Sırtını İzleyenlere Dönük Portreler
Bu tarz resimlerde ana figür, sırtı izleyene dönük insanmış gibi görünse de çevresini saran manzara veya obje/objeler de aynı derecede ilham vericidir. Sırtı bize dönük duran figürün yüzünü görmek mümkün olmadığından, ifadesinden ruh halini anlamamıza olanak yoktur. Ancak bulunduğu ortam ile ilişkisi bize pek çok ipucu verir. Sırtı dönük figürün ruh hali, beden dilini ve çevresini saran şey-şeyler ne ise onlar tarafından tanımlanır.
Rückenfigürler neye bakarsa baksın, o anın içindeymiş gibi görünse de bu bakış anılardan izleri de içine hapsetmiş ve aynı zamanda belirsiz bir geleceğin endişesini taşıyor gibidir. Romantik bir düşün ortasında uyandırılmış gibidir ana figür. O şaşkınlığı görmemizi istemez. Ancak bu tarz resimlere uzun uzun bakıldığında, çıkışsızdır da ve boğucu bir his verir. Bu izleyenin resim ile arasında, kendine has yorumların biricikliği dolayısı ile özel bir bağ kurmasına olanak sağlar dolayısı ile izleyen özgür değildir. Ressam, resme bakan kişinin hislerine gizli bir değnek ile müdahale eder.
NBC Gizli Bir Poe Hayranı Olabilir mi?
Dostoyevski, Tolstoy, Çehov: Her filminde karşımıza çıkardığı karakterlerle NBC’nin hayranlığını sergilediği yazarlar. Peki diyeceksiniz ki Poe ile konunun ne ilgisi var? Zira NBC filmlerinde cin, peri, vampir veya hortlaklar yok. Direkt gotik tarzda diyebileceğimiz bir imge olmasa da ilk başta temizlik hissi yaratan ancak pislikleri örtüp hayatı zorlaştırmaktan ve coğrafya gibi insanları ele geçirmekten başka işe yaramayan çeşitli doğa olayları var. Bunlardan en belirgini ise kar. Bu bir cins leitmotiv olabilir mi diye düşünmeden edemiyorum.

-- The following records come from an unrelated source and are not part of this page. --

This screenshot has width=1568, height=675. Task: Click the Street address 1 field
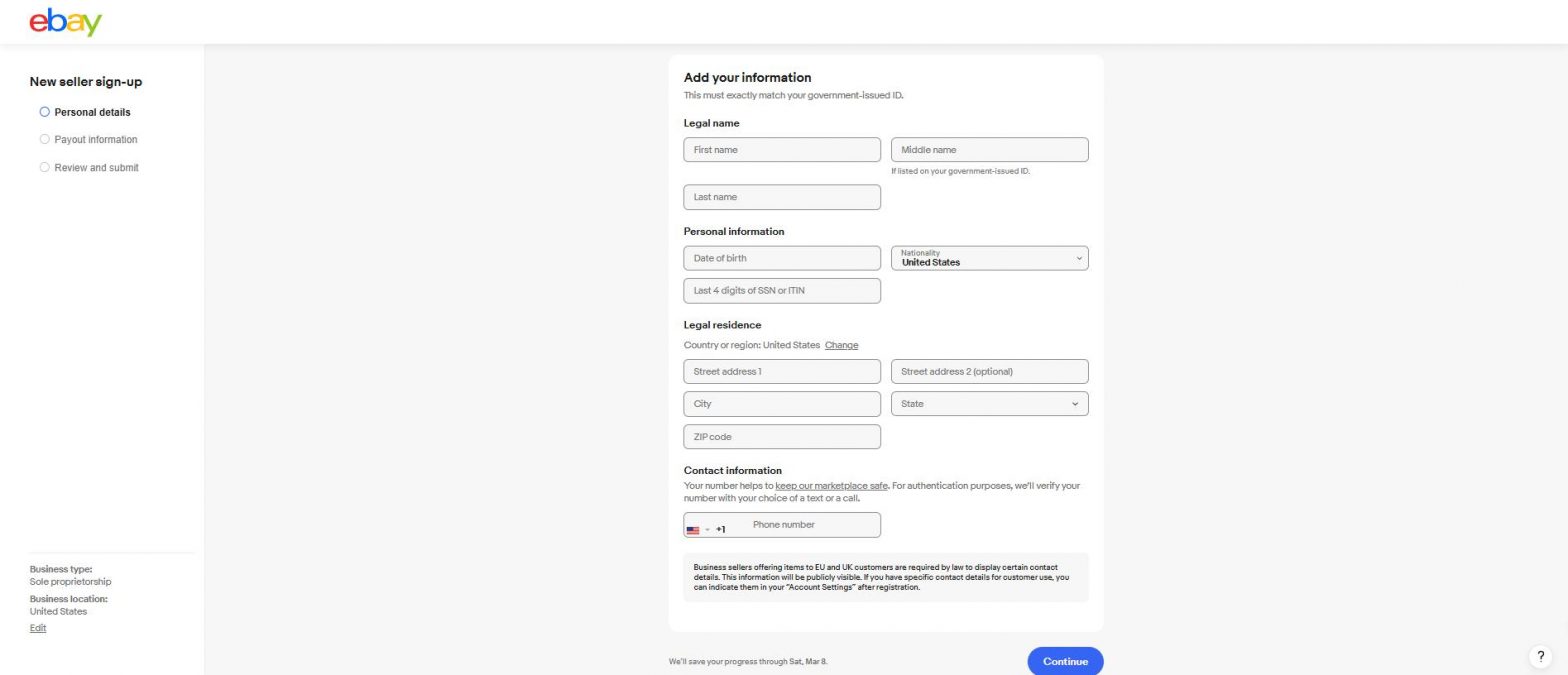[781, 371]
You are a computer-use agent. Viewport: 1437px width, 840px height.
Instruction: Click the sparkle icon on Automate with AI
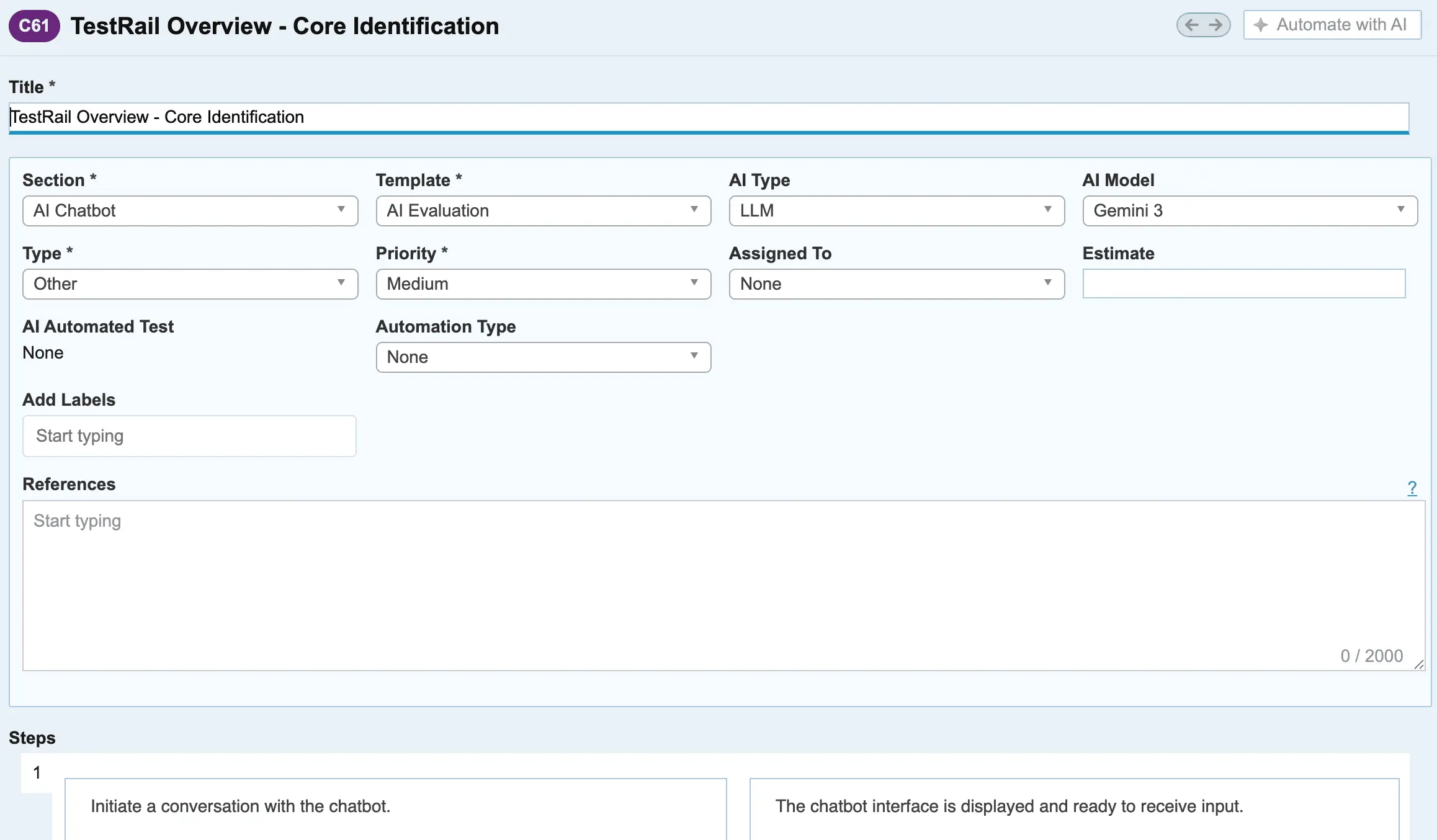coord(1260,25)
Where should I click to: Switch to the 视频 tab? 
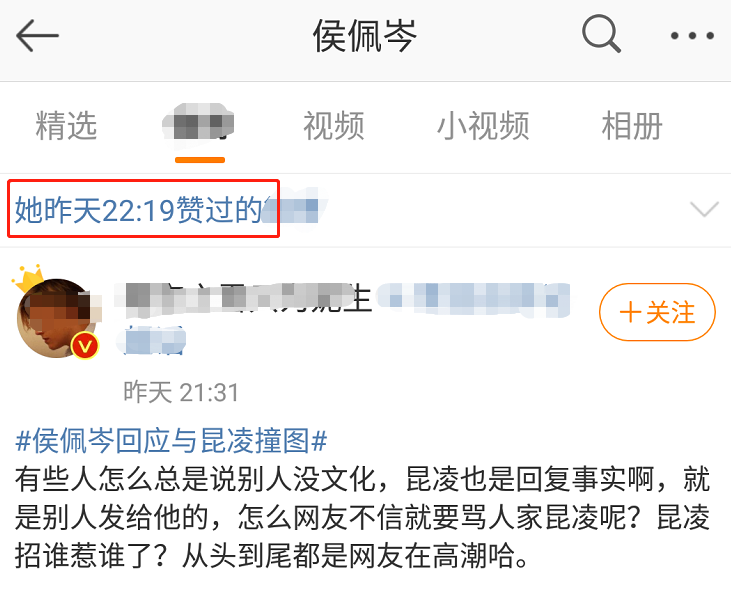click(334, 126)
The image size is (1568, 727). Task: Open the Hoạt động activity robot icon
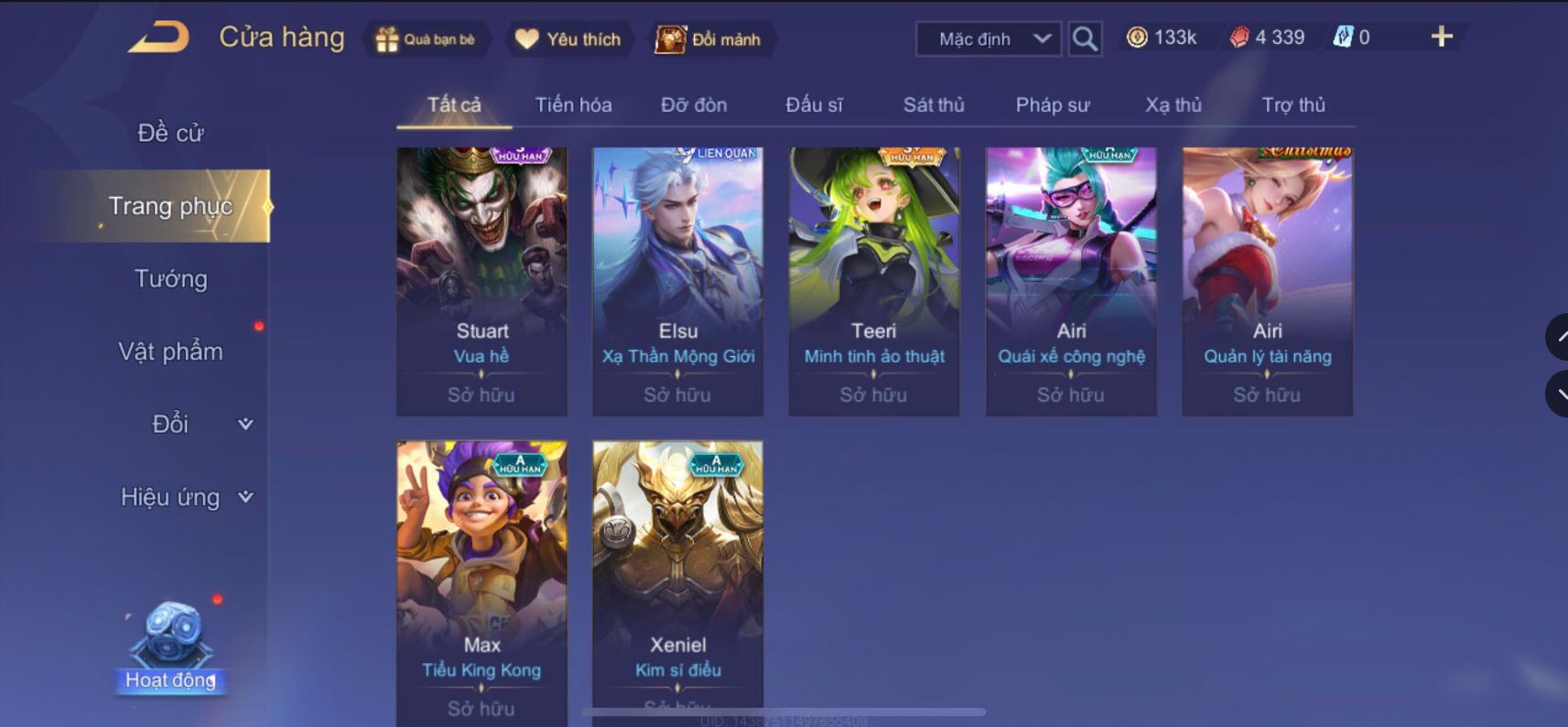click(x=171, y=635)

Pieter Bruegel’in karlı avcı resimlerinden birinden fırlayarak davetsiz bir misafir gibi gibi okulun bahçesine giren Samet’in, filmin başında pedofili sinyali çakan aynalı hediye sahnesinin yanıltıcılığının ardından başka bir şeye evrilen Sevim ile yakın ilişkisine karşın, diğer öğrencilerine karşı duyduğu ilgisiz tavrın seyircide uyandırdığı ve film boyunca süren tiksinti hissi mesela, bir leitmotiv mi? Bir hayalet gibi Samet. Kendi yok, kötü gölgesi var. Sınıfında mı değil mi pek umursamadığı lastik ayakkabılı öğrenci, kendisi için gönderilen botları alırken küçük bunlar sana dedikten sonra ilerleyen sahnelerde o botları çocuğun kardeşinin ayağında gördüğü halde hiç oralı olmayan, bakıp geçen ruhsuz bir gölge. Ölmüş olsa tiksinmezdik belki bu kadar.

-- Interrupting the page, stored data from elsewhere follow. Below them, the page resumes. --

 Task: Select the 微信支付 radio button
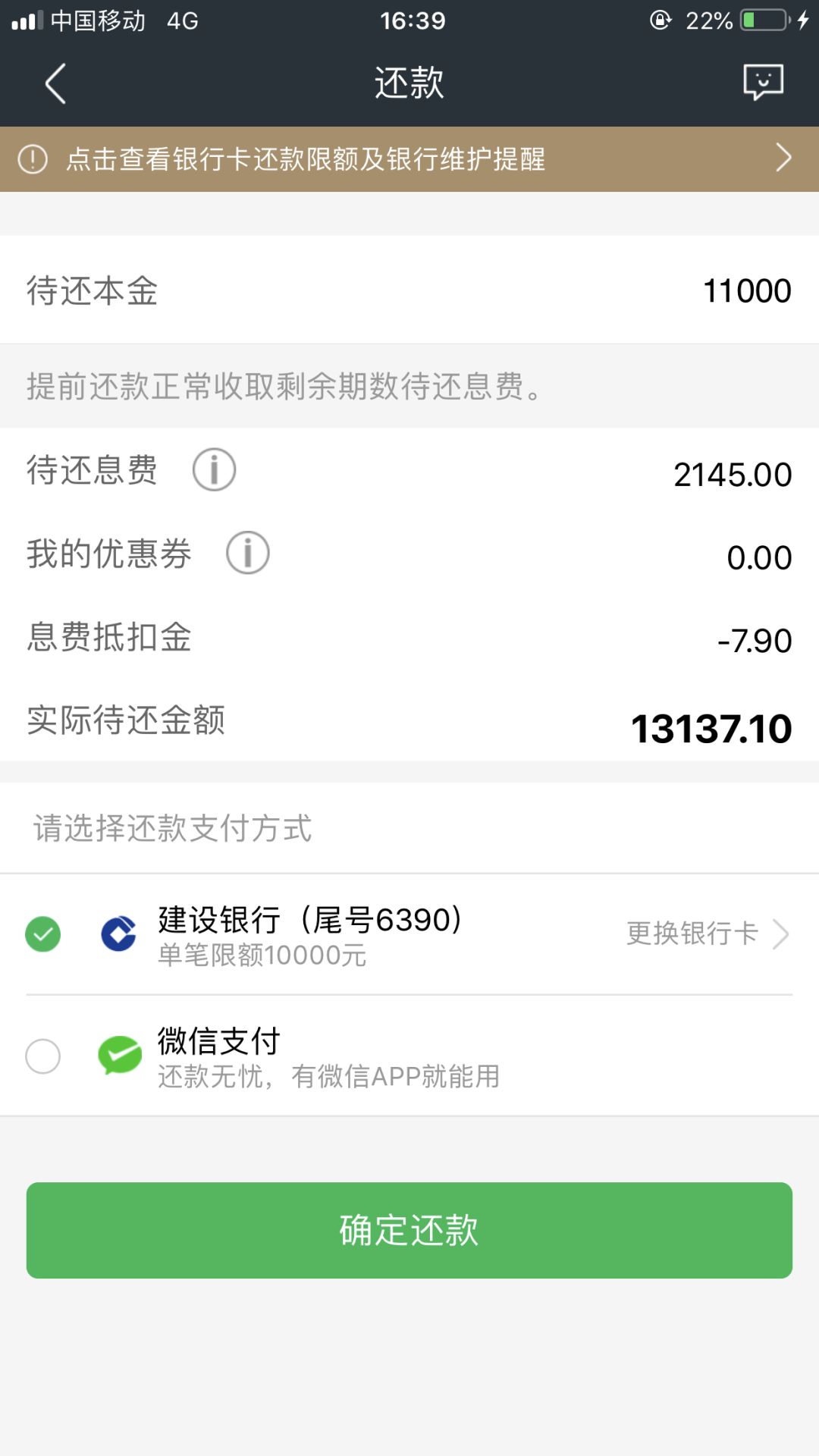point(43,1056)
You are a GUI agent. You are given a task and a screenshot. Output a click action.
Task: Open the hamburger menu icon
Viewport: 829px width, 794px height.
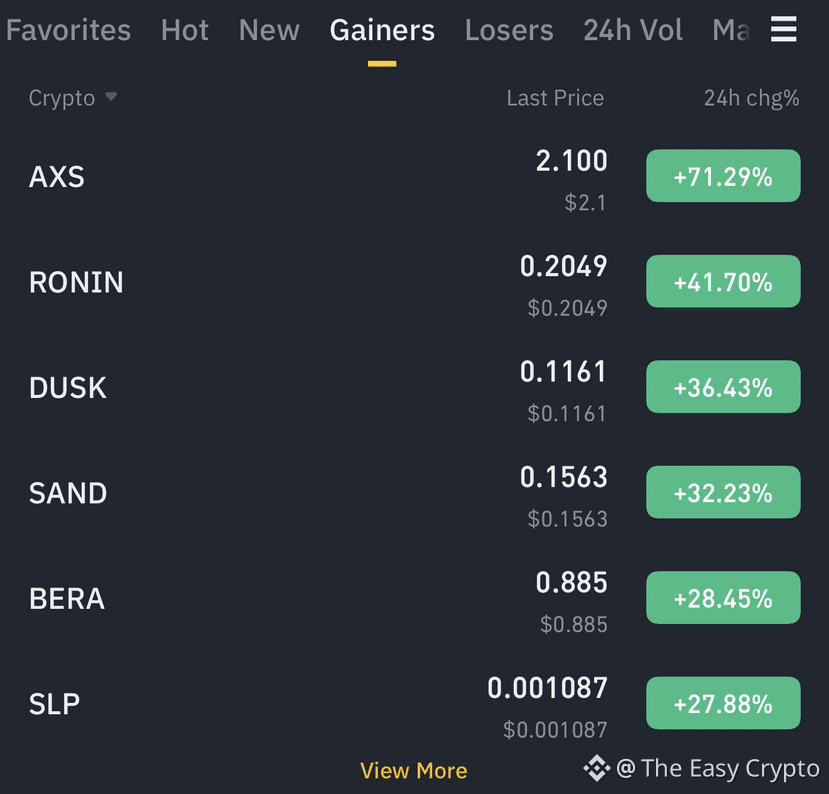(x=784, y=29)
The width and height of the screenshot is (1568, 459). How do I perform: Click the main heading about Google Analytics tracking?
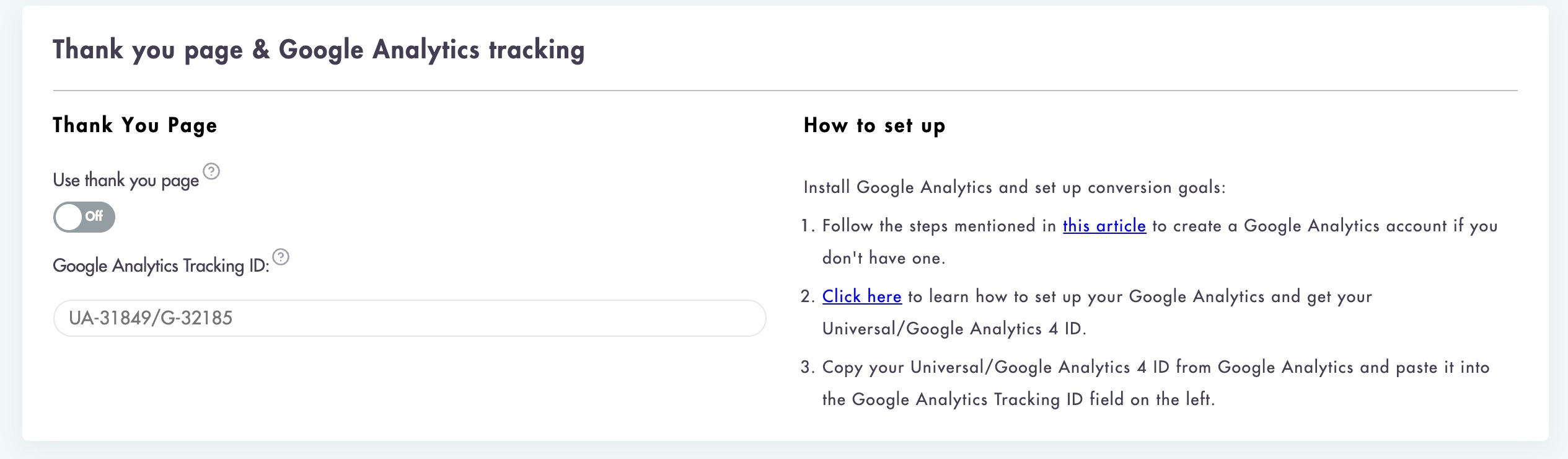pos(319,50)
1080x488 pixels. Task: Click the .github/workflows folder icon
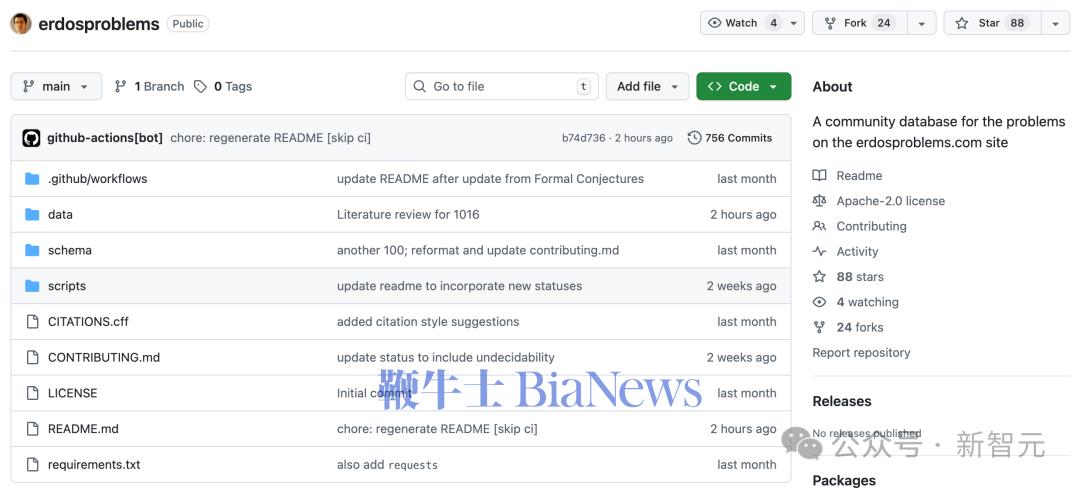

Herkesin Yerine Konuşan Bir Hayalet
Dokunduğu veya konuştuğu kim varsa yaşam enerjisini bir vampir gibi emmesi ve tüketiciliğine bakınca baskın sesiyle Samet herkesin yerine konuşan, yaşayan bir hayalet gibi de. Öyle ki, filmin sonlarına doğru görüntü üstüne düşen dış sesin yanıltıcılığı ile bir süre sonra Samet’i intihar etmiş ve komada da geri dönüşlerle hayatını gözden geçiriyor sanabiliyor izleyici. Ancak esmâ i hüsnâlardan biri olan ve Allah’ın varlığının kendinden olup hiçbir yönden başkasına muhtaç bulunmadığı anlamına gelen ismiyle Samet, o denli cesur değil. NCB ise rengini belli etmemeyi tercih ediyor. Taraf tutmamaya özen gösteriyor. Kenan’ın eniştesinin şehre geldiği ilk saatlerde örgütçe istihbaratçı sanılarak infazı ile Feyyaz’ın dağa çıkma arzusu, siyasi tarafları terazide eşitliyor.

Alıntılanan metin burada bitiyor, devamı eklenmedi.